Leer/Berlin (dpa)
Wie zuverlässig sind Bandscheibenprothesen? Nach Berichten über defekte Implantate kommen Zweifel an den Zulassungsregeln für Medizinprodukte auf - nicht zum ersten Mal.
Nach einer Rückrufaktion für schadhafte Bandscheibenprothesen hat der Verband der Ersatzkassen (vdek) schärfere Regeln für die Zulassung von Medizinprodukten gefordert. In Deutschland könnten Produkte ohne Prüfung implantiert werden, kritisierte eine Sprecherin am Donnerstag in Berlin. Anlass ist ein Aufruf bei mehr als 100 Bandscheibenpatienten zu Kontrolluntersuchungen am Klinikum im ostfriesischen Leer. Viele von ihnen hatten vor mehreren Jahren offensichtlich defekte Implantate eines britischen Herstellers bekommen.
Die inzwischen insolvente Firma Ranier Technology aus Cambridge hat nach Klinikangaben erst in diesem Sommer eine dringende Sicherheitsmeldung für die fehlerhaften Prothesen herausgegeben.
Diese stammten aus der Zeit Ende 2010 bis Anfang 2011. Davon sind in Leer 48 Patienten betroffen. 20 wurden bereits nachoperiert.
Vorsorglich rief das Klinikum auf Empfehlung des Herstellers auch 56 Patienten mit anderen Ranier-Implantaten zu Untersuchungen auf.
Der Ersatzkassenverband kann derzeit nicht sagen, wie viele weitere Patienten diese Prothesen bekommen haben. Es sei auch unbekannt, wie viele Hersteller in Deutschland Bandscheibenprothesen vertreiben.
"Aber es ist durchaus anzunehmen, dass auch andere Kliniken und Versicherte in Deutschland und Europa betroffen sind", sagte vdek-Sprecherin Michaela Gottfried.
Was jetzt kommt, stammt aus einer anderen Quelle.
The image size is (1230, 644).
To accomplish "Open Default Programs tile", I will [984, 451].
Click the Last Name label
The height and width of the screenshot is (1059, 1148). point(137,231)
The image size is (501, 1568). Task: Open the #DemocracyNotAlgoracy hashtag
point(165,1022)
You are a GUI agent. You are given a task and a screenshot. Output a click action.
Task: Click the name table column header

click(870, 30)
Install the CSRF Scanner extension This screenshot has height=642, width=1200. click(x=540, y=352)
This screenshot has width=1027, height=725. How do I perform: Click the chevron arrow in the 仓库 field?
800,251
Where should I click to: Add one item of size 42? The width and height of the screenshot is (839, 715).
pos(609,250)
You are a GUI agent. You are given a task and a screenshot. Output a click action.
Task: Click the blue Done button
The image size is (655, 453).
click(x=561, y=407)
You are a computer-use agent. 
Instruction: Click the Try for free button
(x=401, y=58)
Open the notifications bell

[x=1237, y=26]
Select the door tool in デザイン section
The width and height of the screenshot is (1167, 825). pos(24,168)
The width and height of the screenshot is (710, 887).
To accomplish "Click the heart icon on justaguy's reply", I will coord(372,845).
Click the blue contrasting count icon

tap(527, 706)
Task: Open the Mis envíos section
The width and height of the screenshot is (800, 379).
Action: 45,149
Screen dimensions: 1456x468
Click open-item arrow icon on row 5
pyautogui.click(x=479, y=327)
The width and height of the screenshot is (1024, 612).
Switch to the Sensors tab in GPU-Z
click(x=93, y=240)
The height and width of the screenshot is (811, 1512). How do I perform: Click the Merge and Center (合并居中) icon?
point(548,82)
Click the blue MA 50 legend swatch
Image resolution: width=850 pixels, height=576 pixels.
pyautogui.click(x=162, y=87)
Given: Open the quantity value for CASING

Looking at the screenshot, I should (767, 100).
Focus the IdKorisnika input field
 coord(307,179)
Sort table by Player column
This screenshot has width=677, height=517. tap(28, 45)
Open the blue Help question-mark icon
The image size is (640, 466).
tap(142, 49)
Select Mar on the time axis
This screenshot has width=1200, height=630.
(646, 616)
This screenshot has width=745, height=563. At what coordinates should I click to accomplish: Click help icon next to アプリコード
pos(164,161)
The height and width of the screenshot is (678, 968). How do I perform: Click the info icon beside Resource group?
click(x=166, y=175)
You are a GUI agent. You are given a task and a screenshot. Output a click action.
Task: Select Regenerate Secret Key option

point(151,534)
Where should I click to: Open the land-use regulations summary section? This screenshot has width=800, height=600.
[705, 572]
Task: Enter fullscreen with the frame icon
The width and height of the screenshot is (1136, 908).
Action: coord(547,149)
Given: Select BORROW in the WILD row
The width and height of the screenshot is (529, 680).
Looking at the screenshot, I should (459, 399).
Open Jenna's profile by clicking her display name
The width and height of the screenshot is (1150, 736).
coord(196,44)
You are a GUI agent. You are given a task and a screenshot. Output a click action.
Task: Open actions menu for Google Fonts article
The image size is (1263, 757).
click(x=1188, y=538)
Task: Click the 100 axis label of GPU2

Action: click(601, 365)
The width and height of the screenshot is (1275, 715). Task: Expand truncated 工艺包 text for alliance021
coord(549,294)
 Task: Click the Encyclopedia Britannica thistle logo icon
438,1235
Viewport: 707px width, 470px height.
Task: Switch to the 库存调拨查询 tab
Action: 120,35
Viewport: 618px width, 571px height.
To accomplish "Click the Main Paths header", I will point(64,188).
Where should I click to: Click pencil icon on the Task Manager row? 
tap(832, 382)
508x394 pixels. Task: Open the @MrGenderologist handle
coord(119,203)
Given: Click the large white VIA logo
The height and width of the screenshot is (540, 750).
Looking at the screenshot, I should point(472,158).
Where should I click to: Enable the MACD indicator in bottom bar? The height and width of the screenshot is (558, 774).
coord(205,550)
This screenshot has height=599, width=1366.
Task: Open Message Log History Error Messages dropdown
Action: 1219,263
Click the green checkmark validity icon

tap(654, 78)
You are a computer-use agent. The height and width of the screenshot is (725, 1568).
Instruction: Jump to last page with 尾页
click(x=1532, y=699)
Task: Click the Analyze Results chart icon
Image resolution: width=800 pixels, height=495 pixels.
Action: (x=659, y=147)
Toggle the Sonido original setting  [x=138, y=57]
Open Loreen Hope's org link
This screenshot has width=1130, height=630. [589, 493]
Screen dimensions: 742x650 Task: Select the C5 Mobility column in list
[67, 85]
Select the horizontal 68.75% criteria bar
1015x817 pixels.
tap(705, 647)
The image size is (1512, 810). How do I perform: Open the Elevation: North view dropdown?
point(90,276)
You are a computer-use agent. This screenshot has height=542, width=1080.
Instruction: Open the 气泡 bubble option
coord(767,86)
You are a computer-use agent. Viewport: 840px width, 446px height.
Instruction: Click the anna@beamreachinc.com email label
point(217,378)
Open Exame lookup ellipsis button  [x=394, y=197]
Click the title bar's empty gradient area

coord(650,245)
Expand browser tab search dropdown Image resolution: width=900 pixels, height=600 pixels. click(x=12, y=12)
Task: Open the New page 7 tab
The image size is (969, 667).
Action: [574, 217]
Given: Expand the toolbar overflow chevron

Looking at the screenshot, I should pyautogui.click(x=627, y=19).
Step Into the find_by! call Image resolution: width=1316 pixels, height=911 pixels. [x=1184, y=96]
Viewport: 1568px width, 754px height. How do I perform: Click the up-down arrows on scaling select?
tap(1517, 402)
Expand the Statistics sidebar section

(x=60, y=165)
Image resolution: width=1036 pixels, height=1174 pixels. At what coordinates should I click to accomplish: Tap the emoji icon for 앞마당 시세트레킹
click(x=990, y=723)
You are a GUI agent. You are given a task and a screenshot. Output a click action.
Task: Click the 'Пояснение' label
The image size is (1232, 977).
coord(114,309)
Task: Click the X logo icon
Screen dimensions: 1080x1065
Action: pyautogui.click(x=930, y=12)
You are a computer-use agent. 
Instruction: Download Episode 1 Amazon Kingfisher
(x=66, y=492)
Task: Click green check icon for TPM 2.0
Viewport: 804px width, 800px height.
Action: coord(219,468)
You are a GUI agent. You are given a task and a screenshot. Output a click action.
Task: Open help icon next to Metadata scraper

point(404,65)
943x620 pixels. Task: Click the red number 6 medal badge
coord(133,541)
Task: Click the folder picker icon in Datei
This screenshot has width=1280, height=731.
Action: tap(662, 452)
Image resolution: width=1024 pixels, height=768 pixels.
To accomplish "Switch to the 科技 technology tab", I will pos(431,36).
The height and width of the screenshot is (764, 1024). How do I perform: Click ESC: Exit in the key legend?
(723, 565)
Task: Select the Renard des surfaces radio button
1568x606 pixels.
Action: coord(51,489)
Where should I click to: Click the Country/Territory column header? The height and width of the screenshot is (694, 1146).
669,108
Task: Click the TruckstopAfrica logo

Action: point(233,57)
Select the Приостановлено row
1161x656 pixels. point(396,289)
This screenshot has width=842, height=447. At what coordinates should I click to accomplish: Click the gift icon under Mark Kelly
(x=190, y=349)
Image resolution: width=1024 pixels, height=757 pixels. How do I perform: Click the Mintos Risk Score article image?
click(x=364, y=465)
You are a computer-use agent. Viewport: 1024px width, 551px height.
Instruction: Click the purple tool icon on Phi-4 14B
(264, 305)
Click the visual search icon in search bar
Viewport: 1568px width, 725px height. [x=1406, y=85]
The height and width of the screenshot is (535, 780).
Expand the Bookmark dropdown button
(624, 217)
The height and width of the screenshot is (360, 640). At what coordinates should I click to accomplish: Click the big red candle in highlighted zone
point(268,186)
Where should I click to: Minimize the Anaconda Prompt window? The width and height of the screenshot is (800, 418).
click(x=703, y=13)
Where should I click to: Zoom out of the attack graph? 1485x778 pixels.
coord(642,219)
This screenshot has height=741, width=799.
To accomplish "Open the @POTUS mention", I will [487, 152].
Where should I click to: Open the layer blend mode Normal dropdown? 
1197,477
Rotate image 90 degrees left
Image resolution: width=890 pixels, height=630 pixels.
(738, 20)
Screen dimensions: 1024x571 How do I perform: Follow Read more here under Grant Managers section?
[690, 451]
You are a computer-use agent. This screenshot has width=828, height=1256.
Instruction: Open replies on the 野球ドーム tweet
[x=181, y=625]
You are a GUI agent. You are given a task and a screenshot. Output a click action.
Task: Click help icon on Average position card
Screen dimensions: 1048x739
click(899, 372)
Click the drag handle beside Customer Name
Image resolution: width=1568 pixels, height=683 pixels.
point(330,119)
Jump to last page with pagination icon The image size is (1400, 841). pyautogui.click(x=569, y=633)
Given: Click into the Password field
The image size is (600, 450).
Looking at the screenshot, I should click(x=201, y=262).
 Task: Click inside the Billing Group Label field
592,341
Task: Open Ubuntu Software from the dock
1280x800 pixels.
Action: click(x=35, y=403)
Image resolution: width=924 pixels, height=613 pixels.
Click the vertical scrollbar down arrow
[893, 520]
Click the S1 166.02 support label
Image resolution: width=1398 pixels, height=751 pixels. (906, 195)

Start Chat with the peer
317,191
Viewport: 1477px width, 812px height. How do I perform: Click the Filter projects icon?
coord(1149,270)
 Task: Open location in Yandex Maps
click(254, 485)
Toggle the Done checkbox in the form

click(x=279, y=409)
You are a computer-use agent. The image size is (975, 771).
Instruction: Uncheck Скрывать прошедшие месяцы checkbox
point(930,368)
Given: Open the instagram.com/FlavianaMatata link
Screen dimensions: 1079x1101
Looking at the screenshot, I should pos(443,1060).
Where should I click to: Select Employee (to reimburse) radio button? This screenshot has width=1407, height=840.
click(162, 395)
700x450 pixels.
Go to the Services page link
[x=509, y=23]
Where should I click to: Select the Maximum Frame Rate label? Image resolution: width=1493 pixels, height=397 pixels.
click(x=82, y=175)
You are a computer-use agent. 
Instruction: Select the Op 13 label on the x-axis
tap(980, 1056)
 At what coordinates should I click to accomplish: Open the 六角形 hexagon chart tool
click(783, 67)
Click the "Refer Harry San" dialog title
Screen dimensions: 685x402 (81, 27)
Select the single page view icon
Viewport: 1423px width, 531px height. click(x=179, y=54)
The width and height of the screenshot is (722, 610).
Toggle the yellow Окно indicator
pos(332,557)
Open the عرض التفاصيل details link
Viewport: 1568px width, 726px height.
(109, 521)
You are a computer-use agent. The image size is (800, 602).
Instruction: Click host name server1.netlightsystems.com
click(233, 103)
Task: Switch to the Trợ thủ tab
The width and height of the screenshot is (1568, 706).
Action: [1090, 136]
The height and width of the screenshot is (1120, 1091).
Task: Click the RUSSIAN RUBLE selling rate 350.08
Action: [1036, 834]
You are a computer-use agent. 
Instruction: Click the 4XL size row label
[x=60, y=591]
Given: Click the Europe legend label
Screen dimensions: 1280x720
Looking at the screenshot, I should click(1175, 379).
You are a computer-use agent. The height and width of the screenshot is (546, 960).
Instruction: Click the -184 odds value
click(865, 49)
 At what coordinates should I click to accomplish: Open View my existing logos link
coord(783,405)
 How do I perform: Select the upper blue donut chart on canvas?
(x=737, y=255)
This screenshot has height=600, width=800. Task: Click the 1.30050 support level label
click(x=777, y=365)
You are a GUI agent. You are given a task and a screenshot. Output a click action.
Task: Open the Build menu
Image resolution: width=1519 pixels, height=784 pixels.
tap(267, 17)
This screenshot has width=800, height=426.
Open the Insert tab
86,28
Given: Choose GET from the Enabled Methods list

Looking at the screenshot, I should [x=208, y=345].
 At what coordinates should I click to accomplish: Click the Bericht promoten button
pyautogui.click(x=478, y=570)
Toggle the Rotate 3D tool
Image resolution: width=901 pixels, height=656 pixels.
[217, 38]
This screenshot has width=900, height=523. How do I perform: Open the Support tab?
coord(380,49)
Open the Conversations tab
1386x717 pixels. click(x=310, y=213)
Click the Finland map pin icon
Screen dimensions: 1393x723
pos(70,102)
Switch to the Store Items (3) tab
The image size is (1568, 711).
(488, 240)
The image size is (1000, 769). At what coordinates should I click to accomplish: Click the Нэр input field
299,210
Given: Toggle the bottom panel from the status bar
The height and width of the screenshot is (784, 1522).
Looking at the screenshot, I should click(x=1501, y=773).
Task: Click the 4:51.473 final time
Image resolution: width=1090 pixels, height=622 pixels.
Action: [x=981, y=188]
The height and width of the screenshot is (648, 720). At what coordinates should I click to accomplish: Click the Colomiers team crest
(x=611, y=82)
Der Vorfall zeige den großen politischen Handlungsbedarf in Deutschland, sagte Gottfried: "Es kann nicht sein, dass die Krankenkassen ihre Versicherten nicht über schadhafte Medizinprodukte informieren können, weil nicht übermittelt wird, welches Produkt implantiert wurde." Der Verbraucherschutz müsse bei der Zulassung von Medizinprodukten verbessert werden. Zudem müssten die Produkten bis zum Hersteller zurück verfolgt werden können.
Patienten sollen sich Angaben zufolge an das Klinikum Leer oder an ihre Krankenkassen wenden. Diese übernehmen falls nötig die Kosten für eine zweite Operation und stellen entsprechende Regressforderungen beim Hersteller.
In den vergangenen Jahren hatte eine französische Firma weltweit Brustimplantate aus billigem Industriesilikon verkauft. 2010 mussten die Brustimplantate wegen der hohen Reißanfälligkeit vom Markt genommen werden.